UBC CS Public Lecture: Regulation in the Age of Cloud Computing & Generative AI

Date
Location

UBC Robson Sq. C680 HSBC Hall

Keynote speakers and panelists:

Prof. Lilian Edwards, Professor of Law, Newcastle University

Prof. Christopher Millard, Professor of Privacy and International Law, University of London

Prof. Vered Shwartz, Assistant Professor, UBC Computer Science

Moderator: Prof. Thomas Pasquier, Assistant Professor, UBC Computer Science

RSVP: Please sign up below if you are interested in attending.  Refreshments will be served starting at 5 pm.

Description: Advancements in Machine Learning and Cloud Computing have paved the way for a global race to develop Generative AI systems. Our panel discussion will delve into its societal effects and implications for regulation. Prof. Lilian Edwards (Newcastle University) will kick off the discussion, bringing her expertise in Internet law, intellectual property, and artificial intelligence. Following her, Prof. Christopher Millard (Queen Mary University of London), an expert in cloud computing law, will explore the sovereignty implications of growing dependence on US hyperscale cloud providers. Joining them on the panel is Prof. Vered Shwartz from UBC Computer Science, an expert in Natural Language Processing currently working on developing culturally-aware generative AI. This public event, part of the graduate course on Accountable Computer Systems at UBC, is made possible through the support of a Killam Connection Award.

Event details:

Keynote 1:

Title: Cloud Sovereignty: A Transatlantic Perspective

Presenter: Prof. Christopher Millard

Abstract: Canadian concerns regarding digital sovereignty date back to the early 1970s, while EU data protection laws have a ‘long-arm’ territorial reach and contain complex restrictions on international data transfers. Recent disruptions to global supply chains due to regional conflicts and trade disputes have led to heightened awareness of dependencies on the ‘big three’ US cloud providers. This talk will examine the complex drivers for assertions of cloud sovereignty and assess whether calls for a ‘European cloud’ make strategic, regulatory, or commercial sense.

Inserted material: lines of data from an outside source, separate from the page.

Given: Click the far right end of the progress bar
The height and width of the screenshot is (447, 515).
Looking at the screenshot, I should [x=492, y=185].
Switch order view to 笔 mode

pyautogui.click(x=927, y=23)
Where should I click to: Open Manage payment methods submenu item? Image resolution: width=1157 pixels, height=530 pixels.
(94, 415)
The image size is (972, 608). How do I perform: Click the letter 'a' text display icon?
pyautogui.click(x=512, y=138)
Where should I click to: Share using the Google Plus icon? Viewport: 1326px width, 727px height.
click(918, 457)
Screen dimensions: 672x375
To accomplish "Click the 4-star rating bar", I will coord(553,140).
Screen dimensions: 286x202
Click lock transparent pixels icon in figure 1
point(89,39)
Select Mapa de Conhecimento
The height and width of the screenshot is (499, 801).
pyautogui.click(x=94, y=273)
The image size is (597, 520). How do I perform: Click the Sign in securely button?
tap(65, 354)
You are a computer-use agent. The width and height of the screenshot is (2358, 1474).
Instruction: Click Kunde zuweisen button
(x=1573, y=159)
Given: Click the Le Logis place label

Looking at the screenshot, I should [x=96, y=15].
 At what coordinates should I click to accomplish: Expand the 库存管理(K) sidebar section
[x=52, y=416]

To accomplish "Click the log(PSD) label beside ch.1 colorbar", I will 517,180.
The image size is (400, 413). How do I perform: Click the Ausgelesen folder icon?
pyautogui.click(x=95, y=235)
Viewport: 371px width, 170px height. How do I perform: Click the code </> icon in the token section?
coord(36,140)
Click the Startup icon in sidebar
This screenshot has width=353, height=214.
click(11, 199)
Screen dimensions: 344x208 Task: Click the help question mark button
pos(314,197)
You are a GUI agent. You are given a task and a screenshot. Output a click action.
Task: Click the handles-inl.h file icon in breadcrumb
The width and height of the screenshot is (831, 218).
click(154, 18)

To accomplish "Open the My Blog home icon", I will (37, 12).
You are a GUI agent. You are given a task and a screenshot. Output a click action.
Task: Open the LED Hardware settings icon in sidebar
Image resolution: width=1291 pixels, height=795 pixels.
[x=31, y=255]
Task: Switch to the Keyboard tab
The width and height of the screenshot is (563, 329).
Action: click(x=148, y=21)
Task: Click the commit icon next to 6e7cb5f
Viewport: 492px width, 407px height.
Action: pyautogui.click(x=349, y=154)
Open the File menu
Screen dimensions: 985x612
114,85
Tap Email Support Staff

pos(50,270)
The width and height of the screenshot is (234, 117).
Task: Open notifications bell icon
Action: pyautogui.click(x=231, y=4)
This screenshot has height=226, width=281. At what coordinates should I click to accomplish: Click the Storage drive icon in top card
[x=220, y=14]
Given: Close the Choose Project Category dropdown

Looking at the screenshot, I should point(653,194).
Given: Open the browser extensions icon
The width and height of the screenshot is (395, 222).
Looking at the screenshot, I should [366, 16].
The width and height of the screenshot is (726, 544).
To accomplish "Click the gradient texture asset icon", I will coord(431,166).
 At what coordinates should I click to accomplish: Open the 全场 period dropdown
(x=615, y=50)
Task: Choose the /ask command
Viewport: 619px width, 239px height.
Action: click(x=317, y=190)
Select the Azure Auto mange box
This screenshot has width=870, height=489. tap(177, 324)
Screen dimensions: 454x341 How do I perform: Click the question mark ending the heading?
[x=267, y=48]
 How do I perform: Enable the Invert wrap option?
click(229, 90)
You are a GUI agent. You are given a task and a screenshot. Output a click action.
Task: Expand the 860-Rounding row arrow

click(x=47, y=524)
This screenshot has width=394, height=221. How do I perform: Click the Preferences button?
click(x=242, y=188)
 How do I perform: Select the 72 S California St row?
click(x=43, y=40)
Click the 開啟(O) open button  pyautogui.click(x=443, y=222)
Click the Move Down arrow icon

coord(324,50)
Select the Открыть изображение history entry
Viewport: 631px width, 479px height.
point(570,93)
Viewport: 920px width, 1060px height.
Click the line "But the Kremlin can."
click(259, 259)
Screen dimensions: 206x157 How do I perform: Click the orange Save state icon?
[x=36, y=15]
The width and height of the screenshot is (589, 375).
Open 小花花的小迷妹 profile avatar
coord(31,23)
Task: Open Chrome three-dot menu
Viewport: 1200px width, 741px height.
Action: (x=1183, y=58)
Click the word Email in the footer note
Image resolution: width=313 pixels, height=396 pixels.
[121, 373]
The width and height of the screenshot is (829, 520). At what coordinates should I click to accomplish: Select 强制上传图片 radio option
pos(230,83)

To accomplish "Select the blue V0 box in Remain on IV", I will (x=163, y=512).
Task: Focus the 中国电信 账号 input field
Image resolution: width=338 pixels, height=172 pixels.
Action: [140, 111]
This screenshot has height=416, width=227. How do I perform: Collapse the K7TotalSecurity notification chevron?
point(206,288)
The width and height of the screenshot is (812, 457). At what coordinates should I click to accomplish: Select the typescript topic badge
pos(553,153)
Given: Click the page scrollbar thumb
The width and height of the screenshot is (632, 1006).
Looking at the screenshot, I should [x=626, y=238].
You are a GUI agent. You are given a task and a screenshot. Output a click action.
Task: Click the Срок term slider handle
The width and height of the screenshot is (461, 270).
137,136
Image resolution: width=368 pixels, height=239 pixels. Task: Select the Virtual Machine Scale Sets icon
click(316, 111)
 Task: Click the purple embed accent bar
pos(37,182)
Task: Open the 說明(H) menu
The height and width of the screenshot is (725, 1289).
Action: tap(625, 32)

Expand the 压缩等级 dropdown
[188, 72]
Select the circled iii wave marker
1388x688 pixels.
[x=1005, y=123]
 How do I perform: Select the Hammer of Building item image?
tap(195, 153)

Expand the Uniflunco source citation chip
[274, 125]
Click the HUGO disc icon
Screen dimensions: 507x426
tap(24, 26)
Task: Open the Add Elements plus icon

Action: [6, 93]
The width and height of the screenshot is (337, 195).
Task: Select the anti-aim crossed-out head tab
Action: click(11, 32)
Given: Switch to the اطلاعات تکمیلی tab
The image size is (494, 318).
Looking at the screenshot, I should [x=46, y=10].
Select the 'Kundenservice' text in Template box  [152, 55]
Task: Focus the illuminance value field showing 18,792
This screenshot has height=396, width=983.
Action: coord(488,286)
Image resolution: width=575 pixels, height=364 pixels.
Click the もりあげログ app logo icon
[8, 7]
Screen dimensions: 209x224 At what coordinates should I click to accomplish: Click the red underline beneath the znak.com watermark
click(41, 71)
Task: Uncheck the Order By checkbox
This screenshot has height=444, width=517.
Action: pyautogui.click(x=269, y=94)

See here for Prof. Millard's biography.

Keynote 2:

Title: Fixing ChatGPT’s Bad Dreams: Remedies for generative AI and Reputational Harms

Presenter: Prof. Lilian Edwards

Abstract: A recent 2023 episode of the notorious Black Mirror series “Joan is Awful” suggested that we might find ourselves legally signing away the right to dramatize our own lives, via AI generated quantum magic,  as part of the terms of service of a streaming platform we subscribed to. While legally unlikely, the show illustrates vividly a current issue – the wholesale tendency of large language models to scrape in unsupervised fashion biographical data from the public Internet and then to generate frequently false, distorted and sometimes upsetting results. Generative tools can also be used deliberately (as in the Joan episode) to create unauthorized, abusive or even sexualized versions of real people.  This is affecting everyone from politicians to actors to most recently, Taylor Swift, and has potential to destabilise elections, harass women, pollute the public infosphere and scam the public.

What control do we have over these “hallucinated” versions of what we say, what we look like, who we are? How can we separate generated fiction from “real” fact? Do existing legal instruments help us with this kind of control over our public persona? Using a real documented example involving a colleague, in this paper I focus on whether current laws eg European data protection law, defamation, copyright and personality rights are adequate to deal with these kinds of issues going forwards and whether any global trends can be seen in a very unharmonized legal sphere. We propose that instead of worrying about existential risk, we should be thinking more prosaically about a harmonized global law of personality rights.

See here for Prof. Edwards' biography.

Panetlist: Prof. Vered Shwartz

Biography: Prof. Shwartz is an Assistant Professor of Computer Science at the University of British Columbia, and a CIFAR AI Chair at the Vector Institute. Her research interests focus on natural language processing, with the fundamental goal of building models capable of human-level understanding of natural language. She is interested in computational semantics and pragmatics, and commonsense reasoning. She is currently working on learning to uncover implicit meaning, which is abundant in human speech, developing machines with advanced reasoning skills, multimodal models, and culturally-aware NLP models.

Moderator: Prof. Thomas Pasquier

Biography: Prof. Pasquier is Assistant Professor in the Computer Science Department at the University of British Columbia. His research addresses a broad array of issues in computer systems and security. He is particularly interested in the challenges of building more trustworthy, observable and transparent systems. He works on topics such as auditing, intrusion detection, and systems optimization in various environments such as operating systems, cloud computing, and the internet of things.